Brawo. Właściwie oba obrazki mówią same za siebie:
(ten stąd)
(a ten ze strony IGFM),
ale dodam jeszcze cytaty z Mony Eltahawy, urodzonej w Egipcie dziennikarki, muzułmanki i feministki:
It is instead a pillar of the ultra-conservative interpretation of Islam known as Salafism. It is associated with Saudi Arabia, where I spent most of my adolescence and where it is clear that women are effectively perpetual children, forbidden as they are from driving, from travelling alone and from even the simplest of surgical procedures without the permission of a male “guardian”. I detest the niqab and the burka for their erasure of women and for dangerously equating piety with that disappearance – the less of you I can see, the closer you must be to God. I defend a woman’s right to cover her hair if she chooses but the face is central to human interaction and so the ideologues who promote its covering are simply misogynists.

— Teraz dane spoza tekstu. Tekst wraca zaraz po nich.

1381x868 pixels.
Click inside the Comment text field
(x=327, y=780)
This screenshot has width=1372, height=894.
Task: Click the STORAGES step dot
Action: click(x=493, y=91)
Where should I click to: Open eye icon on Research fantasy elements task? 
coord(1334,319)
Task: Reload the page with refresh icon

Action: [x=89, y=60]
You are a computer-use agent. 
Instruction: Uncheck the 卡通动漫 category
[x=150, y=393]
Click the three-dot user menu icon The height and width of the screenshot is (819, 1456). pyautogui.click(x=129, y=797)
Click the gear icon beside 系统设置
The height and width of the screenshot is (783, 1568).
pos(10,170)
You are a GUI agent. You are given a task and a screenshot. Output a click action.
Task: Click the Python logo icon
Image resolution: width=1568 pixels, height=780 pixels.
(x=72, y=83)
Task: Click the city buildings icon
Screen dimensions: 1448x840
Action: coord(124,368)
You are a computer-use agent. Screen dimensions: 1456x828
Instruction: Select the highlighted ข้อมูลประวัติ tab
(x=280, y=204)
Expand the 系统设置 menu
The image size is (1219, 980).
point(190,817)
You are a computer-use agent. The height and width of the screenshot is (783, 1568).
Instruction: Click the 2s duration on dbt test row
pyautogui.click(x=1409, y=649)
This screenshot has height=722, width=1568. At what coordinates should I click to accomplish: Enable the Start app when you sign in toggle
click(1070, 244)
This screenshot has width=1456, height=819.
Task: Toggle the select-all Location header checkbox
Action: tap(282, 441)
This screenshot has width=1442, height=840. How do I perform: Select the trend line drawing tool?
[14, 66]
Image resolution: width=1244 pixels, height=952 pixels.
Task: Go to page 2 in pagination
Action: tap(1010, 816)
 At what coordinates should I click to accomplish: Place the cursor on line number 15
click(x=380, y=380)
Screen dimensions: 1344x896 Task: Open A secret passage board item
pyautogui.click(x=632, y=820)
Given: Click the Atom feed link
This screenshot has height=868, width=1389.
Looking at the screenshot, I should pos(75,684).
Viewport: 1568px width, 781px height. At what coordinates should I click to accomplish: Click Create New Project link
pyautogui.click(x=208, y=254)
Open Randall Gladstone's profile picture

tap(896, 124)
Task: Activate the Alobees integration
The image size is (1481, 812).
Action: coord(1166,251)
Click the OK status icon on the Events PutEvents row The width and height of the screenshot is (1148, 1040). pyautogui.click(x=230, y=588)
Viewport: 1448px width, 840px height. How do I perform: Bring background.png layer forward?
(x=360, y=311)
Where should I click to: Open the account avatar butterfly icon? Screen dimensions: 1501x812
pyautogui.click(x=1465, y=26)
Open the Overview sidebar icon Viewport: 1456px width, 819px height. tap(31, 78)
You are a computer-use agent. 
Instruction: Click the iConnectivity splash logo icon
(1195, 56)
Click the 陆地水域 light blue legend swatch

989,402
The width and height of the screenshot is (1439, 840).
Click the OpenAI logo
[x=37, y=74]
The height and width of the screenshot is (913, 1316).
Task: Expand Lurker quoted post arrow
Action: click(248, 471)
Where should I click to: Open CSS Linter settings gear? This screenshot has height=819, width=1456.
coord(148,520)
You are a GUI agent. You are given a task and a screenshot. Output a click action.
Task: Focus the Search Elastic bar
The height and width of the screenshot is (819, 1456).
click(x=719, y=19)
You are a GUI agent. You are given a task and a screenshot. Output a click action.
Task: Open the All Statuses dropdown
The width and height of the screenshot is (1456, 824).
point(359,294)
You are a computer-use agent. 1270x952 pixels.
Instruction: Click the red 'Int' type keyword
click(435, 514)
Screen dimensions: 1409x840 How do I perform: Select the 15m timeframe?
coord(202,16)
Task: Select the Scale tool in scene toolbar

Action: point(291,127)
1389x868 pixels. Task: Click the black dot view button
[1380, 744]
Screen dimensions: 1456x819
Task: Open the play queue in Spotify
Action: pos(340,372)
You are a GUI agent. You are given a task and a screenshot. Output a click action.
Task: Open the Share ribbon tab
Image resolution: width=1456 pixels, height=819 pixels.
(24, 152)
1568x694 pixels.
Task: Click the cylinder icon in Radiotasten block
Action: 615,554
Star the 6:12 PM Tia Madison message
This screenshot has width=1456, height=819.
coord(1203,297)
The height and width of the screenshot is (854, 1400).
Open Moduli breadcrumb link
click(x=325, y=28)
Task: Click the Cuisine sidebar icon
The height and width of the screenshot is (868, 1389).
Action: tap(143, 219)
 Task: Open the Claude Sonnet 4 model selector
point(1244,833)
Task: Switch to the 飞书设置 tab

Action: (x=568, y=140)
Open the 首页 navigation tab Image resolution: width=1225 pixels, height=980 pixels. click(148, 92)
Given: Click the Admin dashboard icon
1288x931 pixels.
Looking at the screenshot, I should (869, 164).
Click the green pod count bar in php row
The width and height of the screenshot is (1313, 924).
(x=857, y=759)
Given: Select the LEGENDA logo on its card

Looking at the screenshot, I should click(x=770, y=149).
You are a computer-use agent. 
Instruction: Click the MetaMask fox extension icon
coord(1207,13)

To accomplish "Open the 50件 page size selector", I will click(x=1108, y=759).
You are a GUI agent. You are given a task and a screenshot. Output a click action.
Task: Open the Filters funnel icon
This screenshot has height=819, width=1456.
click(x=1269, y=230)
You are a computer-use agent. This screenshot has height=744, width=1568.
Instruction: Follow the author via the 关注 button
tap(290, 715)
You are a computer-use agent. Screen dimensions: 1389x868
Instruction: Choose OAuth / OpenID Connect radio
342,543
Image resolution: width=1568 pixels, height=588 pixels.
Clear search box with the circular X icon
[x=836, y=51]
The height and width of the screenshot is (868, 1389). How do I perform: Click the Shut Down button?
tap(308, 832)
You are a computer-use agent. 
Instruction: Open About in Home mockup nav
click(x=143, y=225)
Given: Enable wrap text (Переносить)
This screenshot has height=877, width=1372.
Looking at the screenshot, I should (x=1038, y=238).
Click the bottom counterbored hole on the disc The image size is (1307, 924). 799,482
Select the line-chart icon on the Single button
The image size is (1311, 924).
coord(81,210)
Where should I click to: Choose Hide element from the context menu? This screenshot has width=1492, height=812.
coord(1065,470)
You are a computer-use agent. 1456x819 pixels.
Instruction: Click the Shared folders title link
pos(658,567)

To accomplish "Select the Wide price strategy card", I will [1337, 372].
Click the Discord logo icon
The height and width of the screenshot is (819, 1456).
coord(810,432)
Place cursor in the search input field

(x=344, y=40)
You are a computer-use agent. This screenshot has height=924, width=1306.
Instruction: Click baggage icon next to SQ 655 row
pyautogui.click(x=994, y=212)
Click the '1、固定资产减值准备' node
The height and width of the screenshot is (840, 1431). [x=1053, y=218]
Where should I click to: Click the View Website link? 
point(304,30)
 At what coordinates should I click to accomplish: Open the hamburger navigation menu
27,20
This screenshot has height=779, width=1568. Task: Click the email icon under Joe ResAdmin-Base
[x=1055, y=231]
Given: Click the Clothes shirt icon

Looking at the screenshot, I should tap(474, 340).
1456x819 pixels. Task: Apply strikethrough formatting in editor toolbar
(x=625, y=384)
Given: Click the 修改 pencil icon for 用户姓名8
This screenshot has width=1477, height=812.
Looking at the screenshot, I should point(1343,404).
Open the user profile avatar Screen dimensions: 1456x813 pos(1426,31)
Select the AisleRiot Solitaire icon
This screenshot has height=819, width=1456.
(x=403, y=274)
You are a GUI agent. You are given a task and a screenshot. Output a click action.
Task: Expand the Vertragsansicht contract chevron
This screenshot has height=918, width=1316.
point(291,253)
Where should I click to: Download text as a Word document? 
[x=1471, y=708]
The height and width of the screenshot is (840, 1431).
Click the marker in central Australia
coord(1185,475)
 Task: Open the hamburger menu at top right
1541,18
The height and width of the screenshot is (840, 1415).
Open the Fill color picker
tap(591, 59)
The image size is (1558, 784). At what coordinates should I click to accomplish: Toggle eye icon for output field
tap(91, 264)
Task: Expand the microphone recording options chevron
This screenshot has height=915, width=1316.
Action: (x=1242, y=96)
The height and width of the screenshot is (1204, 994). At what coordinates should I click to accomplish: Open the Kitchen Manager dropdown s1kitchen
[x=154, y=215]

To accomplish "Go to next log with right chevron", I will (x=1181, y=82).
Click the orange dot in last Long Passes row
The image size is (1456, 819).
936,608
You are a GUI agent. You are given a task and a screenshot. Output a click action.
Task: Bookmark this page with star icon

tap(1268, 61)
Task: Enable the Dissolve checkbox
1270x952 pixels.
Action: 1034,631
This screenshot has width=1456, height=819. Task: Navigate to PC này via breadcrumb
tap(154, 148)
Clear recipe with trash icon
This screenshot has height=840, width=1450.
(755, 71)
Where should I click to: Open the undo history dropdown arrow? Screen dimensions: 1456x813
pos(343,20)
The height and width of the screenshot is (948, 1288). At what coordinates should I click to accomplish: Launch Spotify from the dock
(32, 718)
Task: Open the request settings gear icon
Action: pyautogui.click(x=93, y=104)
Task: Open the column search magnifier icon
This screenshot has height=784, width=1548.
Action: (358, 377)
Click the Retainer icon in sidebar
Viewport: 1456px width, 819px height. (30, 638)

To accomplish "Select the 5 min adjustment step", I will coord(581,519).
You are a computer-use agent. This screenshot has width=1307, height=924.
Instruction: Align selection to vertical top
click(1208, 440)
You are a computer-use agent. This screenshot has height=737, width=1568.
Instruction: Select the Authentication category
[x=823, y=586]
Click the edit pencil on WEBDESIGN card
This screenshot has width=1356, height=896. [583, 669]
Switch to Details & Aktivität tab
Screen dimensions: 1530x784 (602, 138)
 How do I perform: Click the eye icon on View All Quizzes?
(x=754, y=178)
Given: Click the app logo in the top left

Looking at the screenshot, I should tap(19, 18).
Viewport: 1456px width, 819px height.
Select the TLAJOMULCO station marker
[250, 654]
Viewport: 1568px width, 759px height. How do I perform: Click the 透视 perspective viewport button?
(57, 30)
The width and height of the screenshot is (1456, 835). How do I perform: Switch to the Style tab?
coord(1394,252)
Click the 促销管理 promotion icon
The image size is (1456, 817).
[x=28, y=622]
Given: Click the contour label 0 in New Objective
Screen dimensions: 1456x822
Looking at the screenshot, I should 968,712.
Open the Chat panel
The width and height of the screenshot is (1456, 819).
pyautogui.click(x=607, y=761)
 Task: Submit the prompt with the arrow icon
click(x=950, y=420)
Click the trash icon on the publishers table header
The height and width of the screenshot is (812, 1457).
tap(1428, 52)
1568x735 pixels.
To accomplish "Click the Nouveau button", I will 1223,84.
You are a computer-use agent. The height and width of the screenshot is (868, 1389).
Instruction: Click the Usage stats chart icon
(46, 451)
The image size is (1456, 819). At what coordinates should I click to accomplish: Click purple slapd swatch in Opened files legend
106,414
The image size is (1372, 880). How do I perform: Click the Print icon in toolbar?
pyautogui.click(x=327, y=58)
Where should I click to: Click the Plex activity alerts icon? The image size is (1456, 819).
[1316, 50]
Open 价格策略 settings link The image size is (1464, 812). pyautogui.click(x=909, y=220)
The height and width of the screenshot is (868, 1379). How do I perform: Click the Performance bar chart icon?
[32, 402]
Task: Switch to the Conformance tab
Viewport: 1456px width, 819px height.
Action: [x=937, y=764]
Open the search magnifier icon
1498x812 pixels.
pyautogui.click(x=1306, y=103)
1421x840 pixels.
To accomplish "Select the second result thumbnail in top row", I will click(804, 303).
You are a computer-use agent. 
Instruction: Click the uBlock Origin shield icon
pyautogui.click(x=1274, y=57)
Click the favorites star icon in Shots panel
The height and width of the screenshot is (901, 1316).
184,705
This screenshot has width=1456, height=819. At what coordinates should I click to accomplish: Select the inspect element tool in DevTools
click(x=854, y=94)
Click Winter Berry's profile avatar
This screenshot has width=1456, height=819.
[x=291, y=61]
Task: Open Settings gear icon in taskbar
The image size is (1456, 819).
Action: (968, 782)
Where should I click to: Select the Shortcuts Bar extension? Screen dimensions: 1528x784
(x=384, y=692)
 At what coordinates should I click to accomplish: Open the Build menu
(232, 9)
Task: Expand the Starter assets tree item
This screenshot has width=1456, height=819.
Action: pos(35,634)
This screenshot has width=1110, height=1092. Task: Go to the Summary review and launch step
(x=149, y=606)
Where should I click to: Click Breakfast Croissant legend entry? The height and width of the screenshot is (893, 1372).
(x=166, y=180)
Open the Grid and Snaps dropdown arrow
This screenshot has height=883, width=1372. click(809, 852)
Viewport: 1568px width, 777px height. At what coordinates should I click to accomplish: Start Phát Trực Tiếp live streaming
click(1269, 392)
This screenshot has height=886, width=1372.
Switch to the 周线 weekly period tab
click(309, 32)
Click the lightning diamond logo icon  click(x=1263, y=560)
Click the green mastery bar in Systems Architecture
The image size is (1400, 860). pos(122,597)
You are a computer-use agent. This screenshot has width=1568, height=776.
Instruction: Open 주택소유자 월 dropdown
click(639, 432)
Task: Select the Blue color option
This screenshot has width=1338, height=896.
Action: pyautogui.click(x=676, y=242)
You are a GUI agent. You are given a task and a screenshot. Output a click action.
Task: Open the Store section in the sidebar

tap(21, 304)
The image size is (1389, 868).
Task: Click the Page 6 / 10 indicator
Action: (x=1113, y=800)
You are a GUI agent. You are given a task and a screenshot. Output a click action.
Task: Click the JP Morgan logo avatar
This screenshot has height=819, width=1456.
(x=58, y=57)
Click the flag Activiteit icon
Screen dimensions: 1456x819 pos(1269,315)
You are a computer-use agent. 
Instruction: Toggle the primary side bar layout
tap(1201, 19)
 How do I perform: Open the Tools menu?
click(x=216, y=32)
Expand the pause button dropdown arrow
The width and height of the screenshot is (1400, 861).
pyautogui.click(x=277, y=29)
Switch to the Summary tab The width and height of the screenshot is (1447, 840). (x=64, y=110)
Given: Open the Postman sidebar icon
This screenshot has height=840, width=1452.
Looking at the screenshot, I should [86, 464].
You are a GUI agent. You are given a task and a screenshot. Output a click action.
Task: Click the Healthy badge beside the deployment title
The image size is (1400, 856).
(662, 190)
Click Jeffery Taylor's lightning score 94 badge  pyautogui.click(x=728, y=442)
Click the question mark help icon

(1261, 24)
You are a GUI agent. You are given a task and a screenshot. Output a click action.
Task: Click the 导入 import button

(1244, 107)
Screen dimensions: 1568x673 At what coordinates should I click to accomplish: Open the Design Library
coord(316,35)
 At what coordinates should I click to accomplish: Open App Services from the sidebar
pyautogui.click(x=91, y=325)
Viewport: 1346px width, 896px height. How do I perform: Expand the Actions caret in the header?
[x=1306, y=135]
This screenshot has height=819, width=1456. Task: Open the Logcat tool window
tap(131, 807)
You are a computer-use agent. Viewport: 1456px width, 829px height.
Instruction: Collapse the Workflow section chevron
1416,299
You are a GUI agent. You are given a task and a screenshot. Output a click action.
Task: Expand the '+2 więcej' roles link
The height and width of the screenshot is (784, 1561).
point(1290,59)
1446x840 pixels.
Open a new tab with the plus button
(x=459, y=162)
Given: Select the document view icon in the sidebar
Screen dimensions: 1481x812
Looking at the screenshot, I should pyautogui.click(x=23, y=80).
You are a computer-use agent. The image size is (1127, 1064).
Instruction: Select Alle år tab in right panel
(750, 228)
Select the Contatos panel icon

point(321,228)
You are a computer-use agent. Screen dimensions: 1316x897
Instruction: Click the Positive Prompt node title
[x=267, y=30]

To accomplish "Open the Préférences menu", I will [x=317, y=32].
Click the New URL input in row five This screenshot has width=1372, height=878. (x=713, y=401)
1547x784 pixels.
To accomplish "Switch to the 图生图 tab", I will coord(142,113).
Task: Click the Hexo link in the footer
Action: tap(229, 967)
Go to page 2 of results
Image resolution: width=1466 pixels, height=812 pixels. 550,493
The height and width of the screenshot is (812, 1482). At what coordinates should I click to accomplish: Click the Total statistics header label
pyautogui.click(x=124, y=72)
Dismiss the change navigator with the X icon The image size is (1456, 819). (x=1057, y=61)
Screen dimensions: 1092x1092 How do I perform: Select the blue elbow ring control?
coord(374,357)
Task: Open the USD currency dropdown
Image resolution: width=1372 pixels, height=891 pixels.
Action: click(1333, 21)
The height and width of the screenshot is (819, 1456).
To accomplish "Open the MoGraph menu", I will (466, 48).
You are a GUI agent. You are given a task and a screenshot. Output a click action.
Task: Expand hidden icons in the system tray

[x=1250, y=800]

What really strikes me is that a lot of people say that they support a woman’s right to choose to wear a burqa because it’s her natural right. But I often tell them that what they’re doing is supporting an ideology that does not believe in a woman’s right to do anything. We’re talking about women who cannot travel alone, cannot drive, cannot even go into a hospital without a man with them. And yet there is basically one right that we are fighting for these women to have, and that is the right to cover their faces. To tell you the truth, I’m really outraged that people get into these huge fights and say that as a feminist you must support a women’s right to do this, because it’s basically the only kind of „right” that this ideology wants to give women. Otherwise they get nothing.
I have met Muslim women who have a very elaborate explanation for why they wear the burqa — they say that women are candy or diamond rings or precious stones who have to be hidden away in order to appreciate their worth. And I’m appalled! We should talk about this because if we’re really going to discuss this as feminists, is that something a feminist should be defending? That a woman is a piece of candy?